Dizelden anlamayanlar Klavyeleri söküp atsın.
Çoğu kişi yanlış örnek vererek traktör ile bilmem neyi karşılaştırıyor. Aynı motor hacmine sahip, yani 2.000 cc hacme sahip dizel ve benzinli iki otomobil motoru ele alalım. Kesinlikle 2000 cc dizel motorun gücü (bg, veya son hızı) benzinli 2000 cc'ye göre daha düşük, ancak torku (nm, yani çekişi) daha yüksektir. Bunu niçin dikkate almıyorsunuz. Motosiklette bize lazım olan öncelikle tork, yani, çekiş yani ivmelenme hızı değil mi?
The earth does not belong to man, man belongs to the earth. Great Indian Chief Sitting Bul
Tek silindirli dizel motorlu motosikletine bindin..
1. viteste torklu torklu gidiyorsun. Hızlanmak istedin gazı açtın.. Ne olması gerek? Motorun devirinin yükselmesi gerek değil mi?
Ne kadar yükselecek ve o yükseldiği devirde ne kadar güç verebilecek artık..
İşte bütün mesele burada..
Yani benzinli motorun çalışabildiği devir aralığında dizel motor çalışmıyor..
Herşeyi geçtim, manyak bi titreşim olur. Dizel araba motorunu düşünün anlarsınız. Ekonomik olur mu? olur ama o titreşimi çekmeye değmez bence.
Titreşim sorunu çözülmeden bu iş zor...
Niye dizel motosiklet diye tutturuyorsunuz ki? Motosiklet zaten çok ucuz bi ulaşım aracı. Bizim benzinimiz pahalı.
En büyük sebeplerinden biri de dizel motor yapılarının benzinliye göre daha ağır ve büyük olmasıdır.
bunun sebebi de dizel motor içinde çok yüksek basınç ile patlama olur, buna dayanabilmesi için ise malzeme et kalınlığı daha sağlam ve kalın olmalı.
yani atıyorum 250 cc bir benzinli motor var elimizde, bunu tamamen kopyalayarak aynı boyutlarda ama dizel ile çalışan bir motor üretebilmeniz neredeyse imkansız.
daha büyük, daha kalın ve daha ağır olmak zorunda. yanlışım var ise düzeltin.

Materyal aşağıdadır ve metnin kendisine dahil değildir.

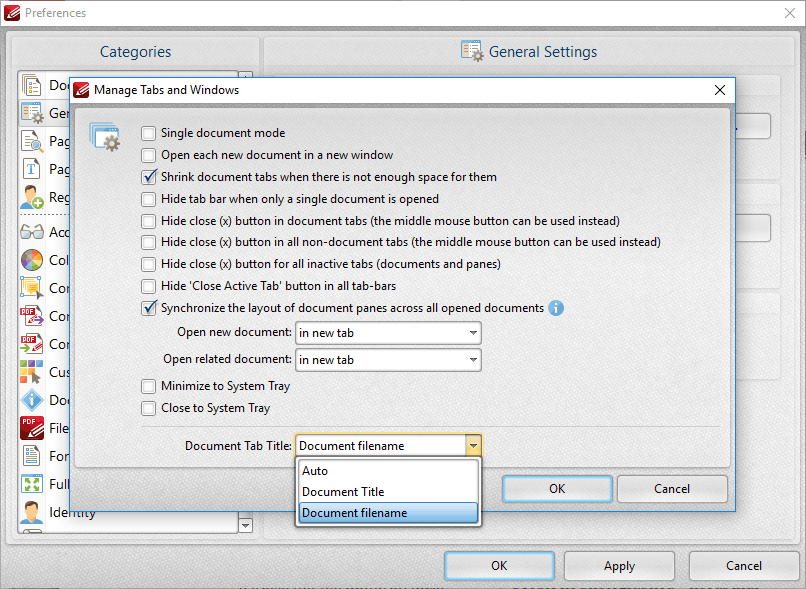The width and height of the screenshot is (806, 589).
Task: Uncheck Shrink document tabs option
Action: pos(149,177)
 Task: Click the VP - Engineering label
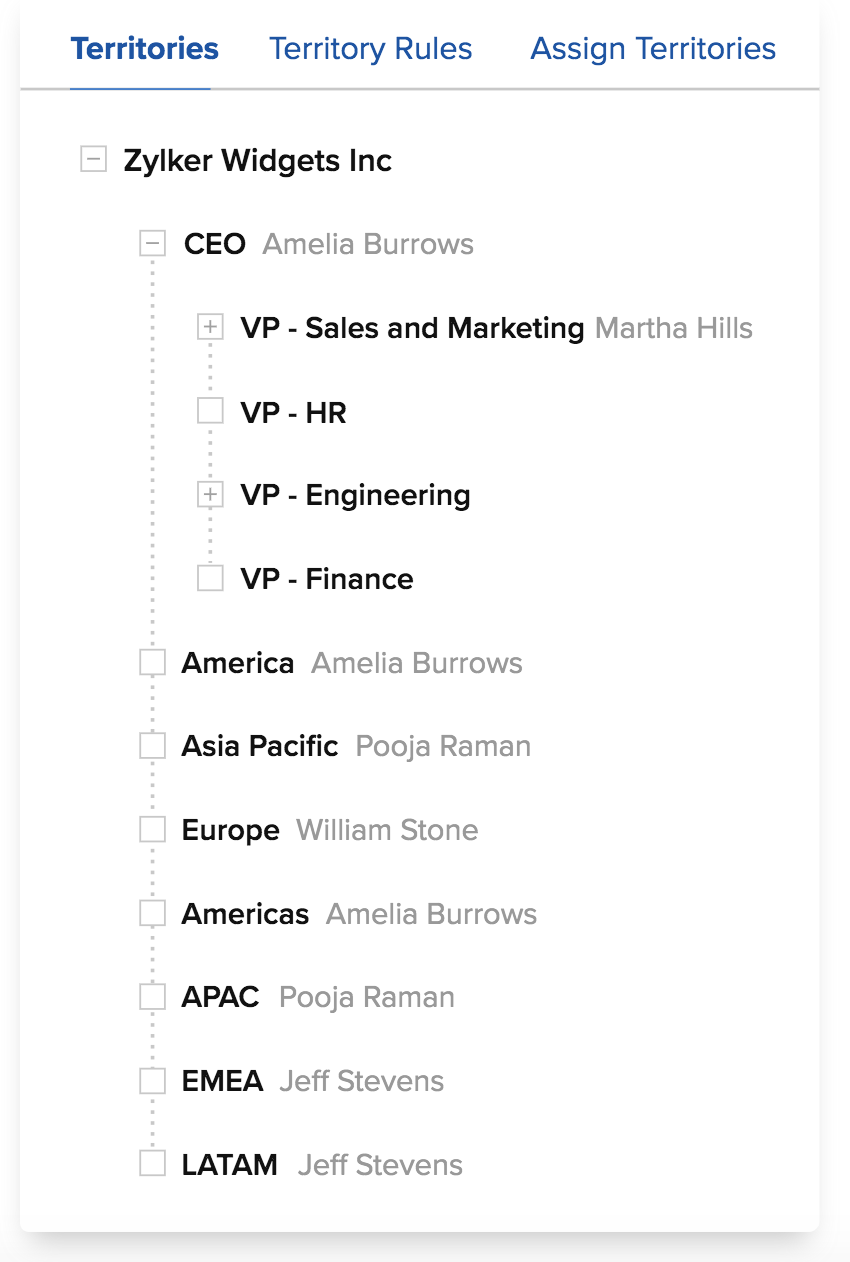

Velhasılı kelam kullanım amacımıza pek uygun olmadığı için üretilmiyor, yoksa teknik olarak imkansız değil.
"normal insanlar bir yerden bir yere gitmek için araba kullanırlar, motorcular ise motosiklet kullanmak için bir yerlere giderler"
Benzinli ve dizel motorların çalışma mantığını bilmiyorsun bence.
Benzinli motorlar: Benzin, karbüratörde hava ile karıştırılır. Bu benzin+hava karşımı piston içindeki yanma odasına gönderilir. Bu karışım pistonun itmesi ile sıkıştırılıur ve bir noktada bujinin verdiği kıvılcım ile patlarılarak, elde edilen itme gücü tekerlere aktarılır.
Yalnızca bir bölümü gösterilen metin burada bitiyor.